_Exercise inputs_
+++++
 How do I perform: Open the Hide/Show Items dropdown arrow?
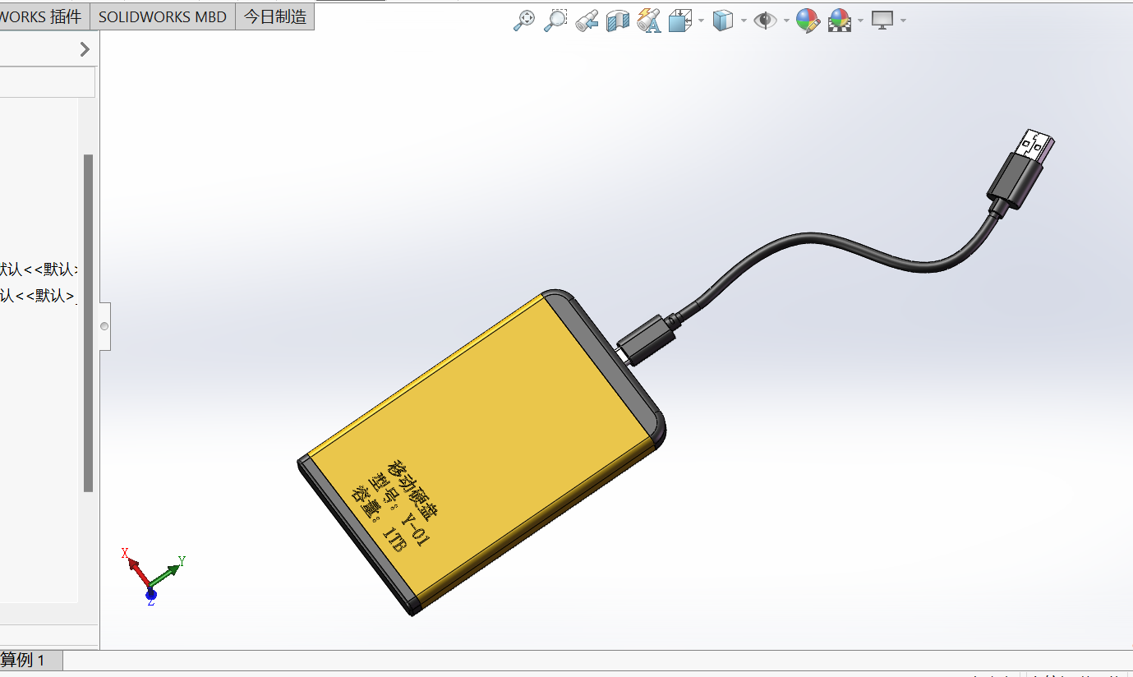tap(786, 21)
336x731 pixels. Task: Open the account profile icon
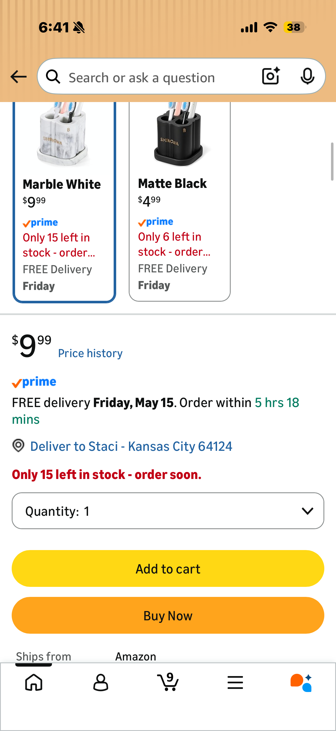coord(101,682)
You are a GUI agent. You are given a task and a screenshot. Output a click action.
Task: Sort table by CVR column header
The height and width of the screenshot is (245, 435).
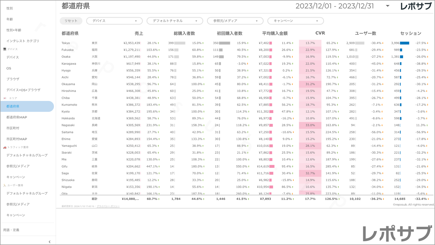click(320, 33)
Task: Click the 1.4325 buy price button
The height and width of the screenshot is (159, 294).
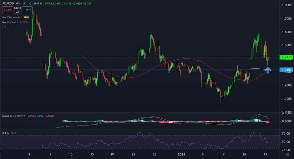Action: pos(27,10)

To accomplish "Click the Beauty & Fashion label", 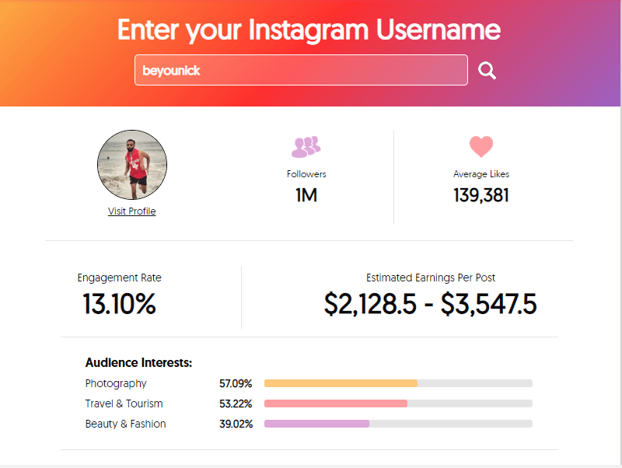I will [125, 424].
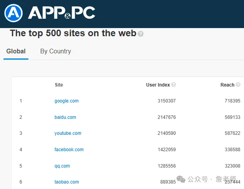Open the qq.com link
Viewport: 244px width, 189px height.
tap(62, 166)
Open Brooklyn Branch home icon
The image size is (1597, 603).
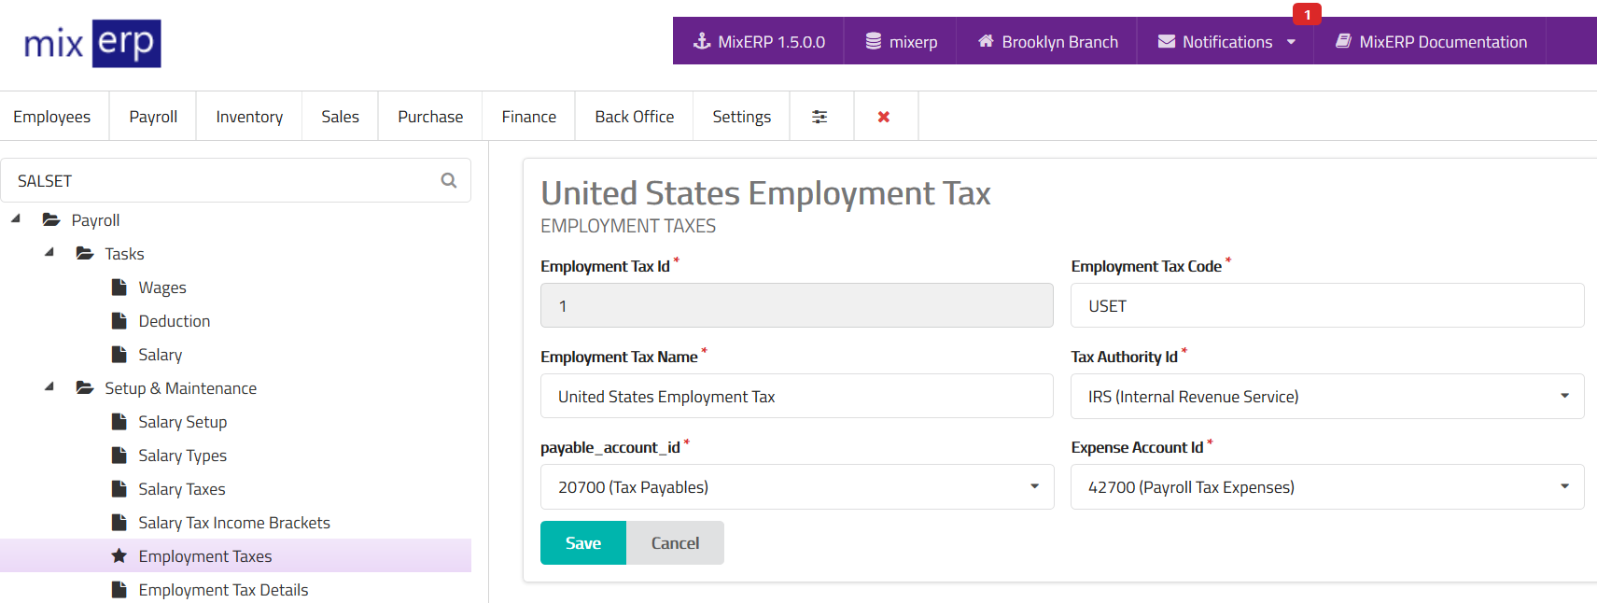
+++++
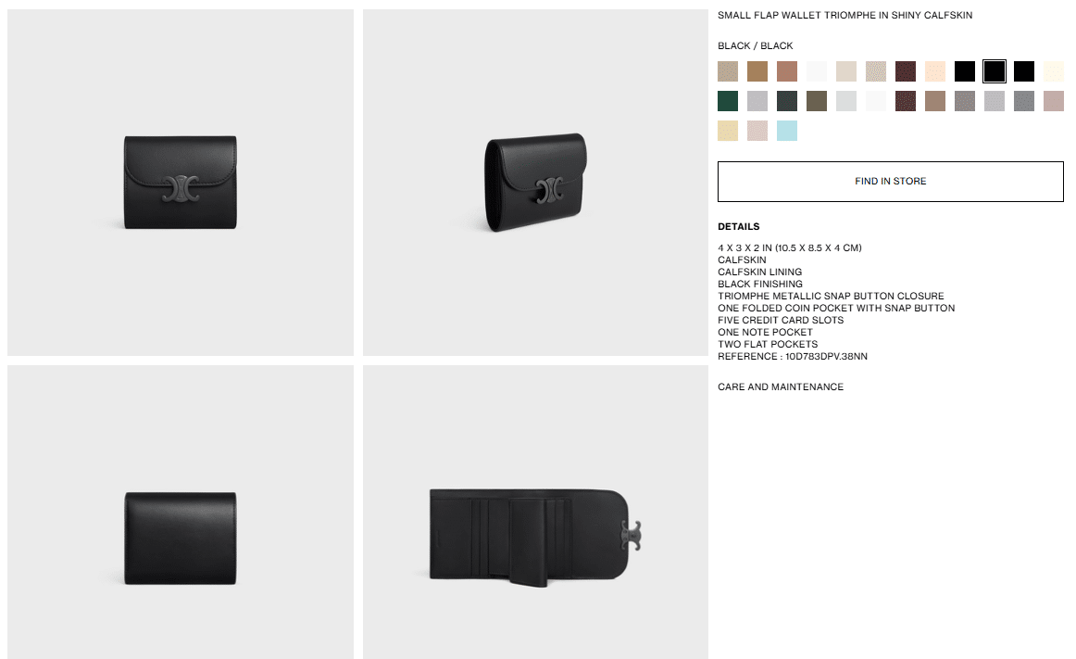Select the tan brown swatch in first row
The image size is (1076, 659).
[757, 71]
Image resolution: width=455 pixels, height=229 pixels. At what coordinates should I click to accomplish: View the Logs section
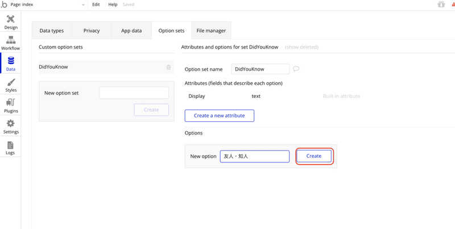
+++++
_Task brief_
Among the lines above, the one with "How do I perform: Open" opens the part to repeat and the one with "You are a GUI" closes it; repeat only that part exactly, with no pictures.

_Answer for this exercise_
 How do I perform: Open the Hide/Show Items dropdown arrow?
tap(786, 21)
336x731 pixels. Task: Open the account profile icon
coord(101,682)
You are a GUI agent. You are given a task and a screenshot. Output a click action.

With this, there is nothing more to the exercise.